## START Exercise materials

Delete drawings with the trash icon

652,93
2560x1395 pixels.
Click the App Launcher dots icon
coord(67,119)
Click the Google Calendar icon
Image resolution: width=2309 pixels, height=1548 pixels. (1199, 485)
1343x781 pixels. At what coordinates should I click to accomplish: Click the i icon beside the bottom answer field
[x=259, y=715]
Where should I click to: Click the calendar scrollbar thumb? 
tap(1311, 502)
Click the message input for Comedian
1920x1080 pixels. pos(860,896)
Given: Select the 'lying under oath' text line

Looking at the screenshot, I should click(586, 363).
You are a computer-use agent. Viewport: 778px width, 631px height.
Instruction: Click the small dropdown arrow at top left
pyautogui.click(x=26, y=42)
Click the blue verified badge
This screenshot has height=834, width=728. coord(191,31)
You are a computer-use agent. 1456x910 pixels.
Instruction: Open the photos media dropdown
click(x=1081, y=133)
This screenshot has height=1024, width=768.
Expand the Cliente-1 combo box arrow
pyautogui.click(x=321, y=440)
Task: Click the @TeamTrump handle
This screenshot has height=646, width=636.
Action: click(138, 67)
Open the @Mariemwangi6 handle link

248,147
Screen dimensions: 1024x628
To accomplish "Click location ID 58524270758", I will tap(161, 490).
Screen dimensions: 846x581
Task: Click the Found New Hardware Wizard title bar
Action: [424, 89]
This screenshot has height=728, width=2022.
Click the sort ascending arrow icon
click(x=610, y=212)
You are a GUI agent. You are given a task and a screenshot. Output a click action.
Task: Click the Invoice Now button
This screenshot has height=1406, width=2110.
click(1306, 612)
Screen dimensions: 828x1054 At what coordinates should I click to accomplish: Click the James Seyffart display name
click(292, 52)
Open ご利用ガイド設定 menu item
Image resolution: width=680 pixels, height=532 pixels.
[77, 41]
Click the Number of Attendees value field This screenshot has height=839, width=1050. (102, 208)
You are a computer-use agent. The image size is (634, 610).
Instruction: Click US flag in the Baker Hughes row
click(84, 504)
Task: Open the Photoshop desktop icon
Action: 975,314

## END Exercise materials

■ What you need to do
Reproduce the stretch from the line containing "This screenshot has height=1024, width=768." through the end of the entries, exactly as they appear.

■ Solution to this problem
This screenshot has height=1024, width=768.
Expand the Cliente-1 combo box arrow
pyautogui.click(x=321, y=440)
Task: Click the @TeamTrump handle
This screenshot has height=646, width=636.
Action: click(138, 67)
Open the @Mariemwangi6 handle link

248,147
Screen dimensions: 1024x628
To accomplish "Click location ID 58524270758", I will tap(161, 490).
Screen dimensions: 846x581
Task: Click the Found New Hardware Wizard title bar
Action: [424, 89]
This screenshot has height=728, width=2022.
Click the sort ascending arrow icon
click(x=610, y=212)
You are a GUI agent. You are given a task and a screenshot. Output a click action.
Task: Click the Invoice Now button
This screenshot has height=1406, width=2110.
click(1306, 612)
Screen dimensions: 828x1054 At what coordinates should I click to accomplish: Click the James Seyffart display name
click(292, 52)
Open ご利用ガイド設定 menu item
Image resolution: width=680 pixels, height=532 pixels.
[77, 41]
Click the Number of Attendees value field This screenshot has height=839, width=1050. (102, 208)
You are a computer-use agent. The image size is (634, 610).
Instruction: Click US flag in the Baker Hughes row
click(84, 504)
Task: Open the Photoshop desktop icon
Action: 975,314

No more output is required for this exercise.